Data excerpts:
▬▬▬▬▬▬

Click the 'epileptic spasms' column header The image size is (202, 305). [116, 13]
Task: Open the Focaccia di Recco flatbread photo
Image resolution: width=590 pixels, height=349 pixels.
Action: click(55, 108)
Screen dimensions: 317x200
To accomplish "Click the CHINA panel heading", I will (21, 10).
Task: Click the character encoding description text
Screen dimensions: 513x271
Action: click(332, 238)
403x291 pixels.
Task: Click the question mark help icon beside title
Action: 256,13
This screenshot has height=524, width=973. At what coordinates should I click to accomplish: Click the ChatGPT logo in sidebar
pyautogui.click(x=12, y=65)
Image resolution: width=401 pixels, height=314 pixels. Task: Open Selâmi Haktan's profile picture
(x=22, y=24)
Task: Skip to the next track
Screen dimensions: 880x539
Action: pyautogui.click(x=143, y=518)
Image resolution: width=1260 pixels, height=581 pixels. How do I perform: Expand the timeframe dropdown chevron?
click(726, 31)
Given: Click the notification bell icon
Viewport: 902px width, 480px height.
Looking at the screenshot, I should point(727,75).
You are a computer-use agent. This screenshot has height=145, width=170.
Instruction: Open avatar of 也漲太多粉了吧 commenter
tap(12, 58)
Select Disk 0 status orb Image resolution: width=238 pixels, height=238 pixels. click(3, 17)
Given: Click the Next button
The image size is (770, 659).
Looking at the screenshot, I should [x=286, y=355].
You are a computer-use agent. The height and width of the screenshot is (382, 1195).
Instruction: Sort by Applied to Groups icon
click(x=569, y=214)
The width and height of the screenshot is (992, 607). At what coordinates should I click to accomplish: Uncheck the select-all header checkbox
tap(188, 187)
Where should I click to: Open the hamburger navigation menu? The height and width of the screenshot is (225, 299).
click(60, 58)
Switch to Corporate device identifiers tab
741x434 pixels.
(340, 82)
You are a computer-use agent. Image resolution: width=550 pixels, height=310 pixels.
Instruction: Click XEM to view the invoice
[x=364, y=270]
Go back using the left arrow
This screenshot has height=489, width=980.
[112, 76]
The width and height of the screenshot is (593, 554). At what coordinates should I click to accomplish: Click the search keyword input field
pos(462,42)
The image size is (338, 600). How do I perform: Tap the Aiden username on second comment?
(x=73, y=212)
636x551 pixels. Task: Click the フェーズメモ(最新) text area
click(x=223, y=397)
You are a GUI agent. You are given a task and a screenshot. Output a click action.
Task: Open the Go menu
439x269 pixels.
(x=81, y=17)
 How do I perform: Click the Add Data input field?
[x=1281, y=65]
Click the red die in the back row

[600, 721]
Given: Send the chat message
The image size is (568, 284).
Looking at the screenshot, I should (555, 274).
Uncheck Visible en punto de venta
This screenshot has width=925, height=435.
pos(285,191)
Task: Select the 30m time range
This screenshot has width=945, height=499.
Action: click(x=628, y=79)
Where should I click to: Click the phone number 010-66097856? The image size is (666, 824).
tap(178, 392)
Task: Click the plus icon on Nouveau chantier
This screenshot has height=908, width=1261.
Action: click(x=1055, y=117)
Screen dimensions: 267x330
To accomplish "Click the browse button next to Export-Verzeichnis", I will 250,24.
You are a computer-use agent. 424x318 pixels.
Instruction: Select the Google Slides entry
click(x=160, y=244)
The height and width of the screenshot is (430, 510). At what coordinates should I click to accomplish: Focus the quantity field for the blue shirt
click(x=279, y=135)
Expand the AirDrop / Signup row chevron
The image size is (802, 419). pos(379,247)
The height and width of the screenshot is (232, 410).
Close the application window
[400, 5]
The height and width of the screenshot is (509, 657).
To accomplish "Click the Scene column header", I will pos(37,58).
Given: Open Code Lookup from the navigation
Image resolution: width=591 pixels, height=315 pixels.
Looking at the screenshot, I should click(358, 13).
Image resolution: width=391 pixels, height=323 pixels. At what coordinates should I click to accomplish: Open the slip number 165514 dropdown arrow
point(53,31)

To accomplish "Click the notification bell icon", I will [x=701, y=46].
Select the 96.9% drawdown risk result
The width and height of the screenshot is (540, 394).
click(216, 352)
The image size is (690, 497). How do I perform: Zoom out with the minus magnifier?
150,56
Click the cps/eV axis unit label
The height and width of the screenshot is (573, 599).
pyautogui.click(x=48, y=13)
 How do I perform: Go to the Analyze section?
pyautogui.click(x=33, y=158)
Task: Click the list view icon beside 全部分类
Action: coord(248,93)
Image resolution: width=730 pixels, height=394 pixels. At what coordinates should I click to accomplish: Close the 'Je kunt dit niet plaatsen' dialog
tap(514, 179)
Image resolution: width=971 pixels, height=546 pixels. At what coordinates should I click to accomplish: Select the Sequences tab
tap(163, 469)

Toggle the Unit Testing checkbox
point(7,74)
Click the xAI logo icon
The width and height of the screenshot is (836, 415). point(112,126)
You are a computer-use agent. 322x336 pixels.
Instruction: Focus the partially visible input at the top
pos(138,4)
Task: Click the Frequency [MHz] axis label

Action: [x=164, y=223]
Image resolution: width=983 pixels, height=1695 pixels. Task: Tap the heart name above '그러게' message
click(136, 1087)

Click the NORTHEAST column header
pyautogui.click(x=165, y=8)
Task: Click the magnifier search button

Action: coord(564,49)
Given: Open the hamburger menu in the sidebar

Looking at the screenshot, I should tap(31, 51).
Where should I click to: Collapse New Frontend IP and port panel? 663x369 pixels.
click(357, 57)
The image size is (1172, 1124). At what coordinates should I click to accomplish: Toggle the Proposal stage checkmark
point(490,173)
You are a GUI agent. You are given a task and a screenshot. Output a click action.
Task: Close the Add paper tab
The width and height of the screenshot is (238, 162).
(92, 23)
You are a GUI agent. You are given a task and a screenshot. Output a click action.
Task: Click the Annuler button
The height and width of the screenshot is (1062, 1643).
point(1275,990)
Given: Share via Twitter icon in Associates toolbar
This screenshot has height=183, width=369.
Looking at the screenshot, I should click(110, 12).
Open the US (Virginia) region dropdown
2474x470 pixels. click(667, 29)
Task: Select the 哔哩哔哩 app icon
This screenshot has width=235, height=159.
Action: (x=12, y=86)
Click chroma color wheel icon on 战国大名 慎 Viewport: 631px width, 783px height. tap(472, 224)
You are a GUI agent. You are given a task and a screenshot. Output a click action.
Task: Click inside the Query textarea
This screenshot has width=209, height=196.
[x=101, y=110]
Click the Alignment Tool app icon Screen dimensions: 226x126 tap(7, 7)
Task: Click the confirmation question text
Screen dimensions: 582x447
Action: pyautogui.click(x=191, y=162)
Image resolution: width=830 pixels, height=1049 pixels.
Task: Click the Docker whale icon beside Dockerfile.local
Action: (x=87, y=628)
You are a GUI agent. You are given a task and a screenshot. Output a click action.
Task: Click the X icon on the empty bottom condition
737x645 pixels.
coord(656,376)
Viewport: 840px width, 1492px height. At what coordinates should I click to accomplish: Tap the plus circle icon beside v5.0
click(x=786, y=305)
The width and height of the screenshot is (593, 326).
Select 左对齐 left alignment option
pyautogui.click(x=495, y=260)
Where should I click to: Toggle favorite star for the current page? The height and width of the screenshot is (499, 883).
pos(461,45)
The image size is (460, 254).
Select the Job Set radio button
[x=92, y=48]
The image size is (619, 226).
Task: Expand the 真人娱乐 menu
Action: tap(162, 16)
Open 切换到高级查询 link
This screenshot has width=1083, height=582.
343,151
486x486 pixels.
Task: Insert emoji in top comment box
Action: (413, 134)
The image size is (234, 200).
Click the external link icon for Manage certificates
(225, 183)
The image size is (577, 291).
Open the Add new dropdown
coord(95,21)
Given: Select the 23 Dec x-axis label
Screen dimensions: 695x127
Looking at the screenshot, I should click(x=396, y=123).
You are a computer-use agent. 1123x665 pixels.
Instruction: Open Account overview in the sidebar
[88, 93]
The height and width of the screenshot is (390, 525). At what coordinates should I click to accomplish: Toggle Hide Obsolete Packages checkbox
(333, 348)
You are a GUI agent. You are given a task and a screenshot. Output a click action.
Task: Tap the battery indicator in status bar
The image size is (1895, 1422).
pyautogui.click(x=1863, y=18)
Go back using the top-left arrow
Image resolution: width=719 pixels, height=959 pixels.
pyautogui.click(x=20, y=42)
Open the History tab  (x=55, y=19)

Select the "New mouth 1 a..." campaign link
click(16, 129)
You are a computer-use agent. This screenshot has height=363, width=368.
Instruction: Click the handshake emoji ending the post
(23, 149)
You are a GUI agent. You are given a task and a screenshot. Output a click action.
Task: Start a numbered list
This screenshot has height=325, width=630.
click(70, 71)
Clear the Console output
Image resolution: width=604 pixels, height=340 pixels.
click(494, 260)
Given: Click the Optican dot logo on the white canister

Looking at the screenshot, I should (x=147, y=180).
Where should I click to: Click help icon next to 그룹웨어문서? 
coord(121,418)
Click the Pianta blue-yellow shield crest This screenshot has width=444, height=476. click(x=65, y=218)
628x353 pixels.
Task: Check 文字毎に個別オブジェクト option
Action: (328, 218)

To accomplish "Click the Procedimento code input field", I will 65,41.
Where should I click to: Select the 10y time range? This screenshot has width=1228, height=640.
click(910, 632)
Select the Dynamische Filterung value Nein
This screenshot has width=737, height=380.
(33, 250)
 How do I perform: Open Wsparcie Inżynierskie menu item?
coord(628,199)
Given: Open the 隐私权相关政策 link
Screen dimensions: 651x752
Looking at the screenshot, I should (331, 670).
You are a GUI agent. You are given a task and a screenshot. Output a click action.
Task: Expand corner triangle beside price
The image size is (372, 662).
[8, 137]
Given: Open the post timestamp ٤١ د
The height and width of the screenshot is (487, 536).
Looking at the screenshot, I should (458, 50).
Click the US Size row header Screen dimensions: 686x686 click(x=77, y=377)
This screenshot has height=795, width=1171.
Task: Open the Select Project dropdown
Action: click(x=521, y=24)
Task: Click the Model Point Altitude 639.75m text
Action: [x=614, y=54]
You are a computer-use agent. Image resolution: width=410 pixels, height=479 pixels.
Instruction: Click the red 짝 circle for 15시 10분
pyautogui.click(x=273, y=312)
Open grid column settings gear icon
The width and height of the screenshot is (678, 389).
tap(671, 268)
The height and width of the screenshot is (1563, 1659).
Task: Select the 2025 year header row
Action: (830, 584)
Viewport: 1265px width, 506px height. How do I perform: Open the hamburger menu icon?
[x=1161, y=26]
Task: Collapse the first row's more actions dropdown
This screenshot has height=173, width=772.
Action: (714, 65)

▬▬▬▬▬▬

Aim of the task: Above are some lines. Repeat exactly, and only, those from the line that has "The image size is (568, 284)." through the line that has "Given: Open Code Lookup from the navigation".

Exercise solution:
The image size is (568, 284).
Looking at the screenshot, I should (555, 274).
Uncheck Visible en punto de venta
This screenshot has width=925, height=435.
pos(285,191)
Task: Select the 30m time range
This screenshot has width=945, height=499.
Action: click(x=628, y=79)
Where should I click to: Click the phone number 010-66097856? The image size is (666, 824).
tap(178, 392)
Task: Click the plus icon on Nouveau chantier
This screenshot has height=908, width=1261.
Action: click(x=1055, y=117)
Screen dimensions: 267x330
To accomplish "Click the browse button next to Export-Verzeichnis", I will 250,24.
You are a computer-use agent. 424x318 pixels.
Instruction: Select the Google Slides entry
click(x=160, y=244)
The height and width of the screenshot is (430, 510). At what coordinates should I click to accomplish: Focus the quantity field for the blue shirt
click(x=279, y=135)
Expand the AirDrop / Signup row chevron
The image size is (802, 419). pos(379,247)
The height and width of the screenshot is (232, 410).
Close the application window
[400, 5]
The height and width of the screenshot is (509, 657).
To accomplish "Click the Scene column header", I will pos(37,58).
Given: Open Code Lookup from the navigation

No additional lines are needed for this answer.